### DIRECTIONS FOR THIS TASK
Write out the full listing again, exactly as it stands.

### SOURCE MATERIAL
###
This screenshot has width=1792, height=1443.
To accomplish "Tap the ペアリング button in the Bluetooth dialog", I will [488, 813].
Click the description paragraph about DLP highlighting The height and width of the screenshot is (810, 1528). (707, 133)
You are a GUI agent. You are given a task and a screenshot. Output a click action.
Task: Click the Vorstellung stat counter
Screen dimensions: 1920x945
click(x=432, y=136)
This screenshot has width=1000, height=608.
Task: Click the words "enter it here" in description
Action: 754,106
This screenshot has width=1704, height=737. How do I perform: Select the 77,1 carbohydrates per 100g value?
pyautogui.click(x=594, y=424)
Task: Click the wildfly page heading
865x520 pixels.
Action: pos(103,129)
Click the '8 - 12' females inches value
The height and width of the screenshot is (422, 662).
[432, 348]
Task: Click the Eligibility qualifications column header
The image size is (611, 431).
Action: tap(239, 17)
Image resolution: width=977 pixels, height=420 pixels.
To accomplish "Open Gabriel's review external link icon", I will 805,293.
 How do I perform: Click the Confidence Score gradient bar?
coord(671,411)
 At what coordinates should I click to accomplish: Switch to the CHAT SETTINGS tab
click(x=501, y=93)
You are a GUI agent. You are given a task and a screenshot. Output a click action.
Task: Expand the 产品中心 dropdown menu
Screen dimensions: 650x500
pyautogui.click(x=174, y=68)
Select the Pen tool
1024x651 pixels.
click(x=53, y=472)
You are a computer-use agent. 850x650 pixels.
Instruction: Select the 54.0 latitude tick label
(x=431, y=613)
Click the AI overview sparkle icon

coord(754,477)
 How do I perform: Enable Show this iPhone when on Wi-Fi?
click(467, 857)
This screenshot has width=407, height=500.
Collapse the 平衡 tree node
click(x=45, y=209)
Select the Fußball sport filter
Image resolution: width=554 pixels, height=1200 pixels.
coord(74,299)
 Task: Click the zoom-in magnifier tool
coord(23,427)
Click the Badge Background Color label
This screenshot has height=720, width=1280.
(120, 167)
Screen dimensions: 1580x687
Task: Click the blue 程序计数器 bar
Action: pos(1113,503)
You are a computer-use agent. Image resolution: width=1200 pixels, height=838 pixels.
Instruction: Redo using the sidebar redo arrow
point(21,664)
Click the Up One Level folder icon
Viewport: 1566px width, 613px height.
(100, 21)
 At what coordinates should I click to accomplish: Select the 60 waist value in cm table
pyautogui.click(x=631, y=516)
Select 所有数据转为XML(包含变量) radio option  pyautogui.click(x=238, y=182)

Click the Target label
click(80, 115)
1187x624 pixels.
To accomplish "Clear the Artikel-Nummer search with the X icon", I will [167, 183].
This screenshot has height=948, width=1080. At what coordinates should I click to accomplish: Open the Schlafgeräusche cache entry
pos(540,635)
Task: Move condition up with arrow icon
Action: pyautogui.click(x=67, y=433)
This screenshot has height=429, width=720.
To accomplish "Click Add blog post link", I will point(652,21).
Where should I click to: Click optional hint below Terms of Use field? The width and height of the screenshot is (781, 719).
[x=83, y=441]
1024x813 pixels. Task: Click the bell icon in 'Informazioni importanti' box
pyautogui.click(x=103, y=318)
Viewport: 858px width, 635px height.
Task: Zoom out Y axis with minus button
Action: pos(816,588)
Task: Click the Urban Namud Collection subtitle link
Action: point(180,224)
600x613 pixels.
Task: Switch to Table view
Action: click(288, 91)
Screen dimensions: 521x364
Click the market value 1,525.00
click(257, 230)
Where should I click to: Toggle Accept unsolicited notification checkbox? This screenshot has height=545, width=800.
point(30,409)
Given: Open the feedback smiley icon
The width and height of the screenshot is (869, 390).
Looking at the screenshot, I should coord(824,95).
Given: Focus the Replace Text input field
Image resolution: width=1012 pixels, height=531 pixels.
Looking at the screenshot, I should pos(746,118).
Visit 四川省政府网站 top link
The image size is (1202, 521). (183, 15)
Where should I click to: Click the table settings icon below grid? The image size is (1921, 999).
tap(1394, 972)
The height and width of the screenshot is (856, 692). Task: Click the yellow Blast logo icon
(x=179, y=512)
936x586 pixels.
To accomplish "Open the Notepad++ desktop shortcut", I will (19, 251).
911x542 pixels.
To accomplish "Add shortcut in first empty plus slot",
###
### TASK ANSWER
This screenshot has width=1792, height=1443.
To accomplish "Tap the ペアリング button in the Bluetooth dialog", I will [488, 813].
Click the description paragraph about DLP highlighting The height and width of the screenshot is (810, 1528). (707, 133)
You are a GUI agent. You are given a task and a screenshot. Output a click action.
Task: Click the Vorstellung stat counter
Screen dimensions: 1920x945
click(x=432, y=136)
This screenshot has width=1000, height=608.
Task: Click the words "enter it here" in description
Action: 754,106
This screenshot has width=1704, height=737. How do I perform: Select the 77,1 carbohydrates per 100g value?
pyautogui.click(x=594, y=424)
Task: Click the wildfly page heading
865x520 pixels.
Action: pos(103,129)
Click the '8 - 12' females inches value
The height and width of the screenshot is (422, 662).
[432, 348]
Task: Click the Eligibility qualifications column header
The image size is (611, 431).
Action: tap(239, 17)
Image resolution: width=977 pixels, height=420 pixels.
To accomplish "Open Gabriel's review external link icon", I will 805,293.
 How do I perform: Click the Confidence Score gradient bar?
coord(671,411)
 At what coordinates should I click to accomplish: Switch to the CHAT SETTINGS tab
click(x=501, y=93)
You are a GUI agent. You are given a task and a screenshot. Output a click action.
Task: Expand the 产品中心 dropdown menu
Screen dimensions: 650x500
pyautogui.click(x=174, y=68)
Select the Pen tool
1024x651 pixels.
click(x=53, y=472)
You are a computer-use agent. 850x650 pixels.
Instruction: Select the 54.0 latitude tick label
(x=431, y=613)
Click the AI overview sparkle icon

coord(754,477)
 How do I perform: Enable Show this iPhone when on Wi-Fi?
click(467, 857)
This screenshot has width=407, height=500.
Collapse the 平衡 tree node
click(x=45, y=209)
Select the Fußball sport filter
Image resolution: width=554 pixels, height=1200 pixels.
coord(74,299)
 Task: Click the zoom-in magnifier tool
coord(23,427)
Click the Badge Background Color label
This screenshot has height=720, width=1280.
(120, 167)
Screen dimensions: 1580x687
Task: Click the blue 程序计数器 bar
Action: pos(1113,503)
You are a computer-use agent. Image resolution: width=1200 pixels, height=838 pixels.
Instruction: Redo using the sidebar redo arrow
point(21,664)
Click the Up One Level folder icon
Viewport: 1566px width, 613px height.
(100, 21)
 At what coordinates should I click to accomplish: Select the 60 waist value in cm table
pyautogui.click(x=631, y=516)
Select 所有数据转为XML(包含变量) radio option  pyautogui.click(x=238, y=182)

Click the Target label
click(80, 115)
1187x624 pixels.
To accomplish "Clear the Artikel-Nummer search with the X icon", I will [167, 183].
This screenshot has height=948, width=1080. At what coordinates should I click to accomplish: Open the Schlafgeräusche cache entry
pos(540,635)
Task: Move condition up with arrow icon
Action: pyautogui.click(x=67, y=433)
This screenshot has height=429, width=720.
To accomplish "Click Add blog post link", I will point(652,21).
Where should I click to: Click optional hint below Terms of Use field? The width and height of the screenshot is (781, 719).
[x=83, y=441]
1024x813 pixels. Task: Click the bell icon in 'Informazioni importanti' box
pyautogui.click(x=103, y=318)
Viewport: 858px width, 635px height.
Task: Zoom out Y axis with minus button
Action: pos(816,588)
Task: Click the Urban Namud Collection subtitle link
Action: point(180,224)
600x613 pixels.
Task: Switch to Table view
Action: click(288, 91)
Screen dimensions: 521x364
Click the market value 1,525.00
click(257, 230)
Where should I click to: Toggle Accept unsolicited notification checkbox? This screenshot has height=545, width=800.
point(30,409)
Given: Open the feedback smiley icon
The width and height of the screenshot is (869, 390).
Looking at the screenshot, I should coord(824,95).
Given: Focus the Replace Text input field
Image resolution: width=1012 pixels, height=531 pixels.
Looking at the screenshot, I should pos(746,118).
Visit 四川省政府网站 top link
The image size is (1202, 521). (183, 15)
Where should I click to: Click the table settings icon below grid? The image size is (1921, 999).
tap(1394, 972)
The height and width of the screenshot is (856, 692). Task: Click the yellow Blast logo icon
(x=179, y=512)
936x586 pixels.
To accomplish "Open the Notepad++ desktop shortcut", I will (19, 251).
911x542 pixels.
To accomplish "Add shortcut in first empty plus slot",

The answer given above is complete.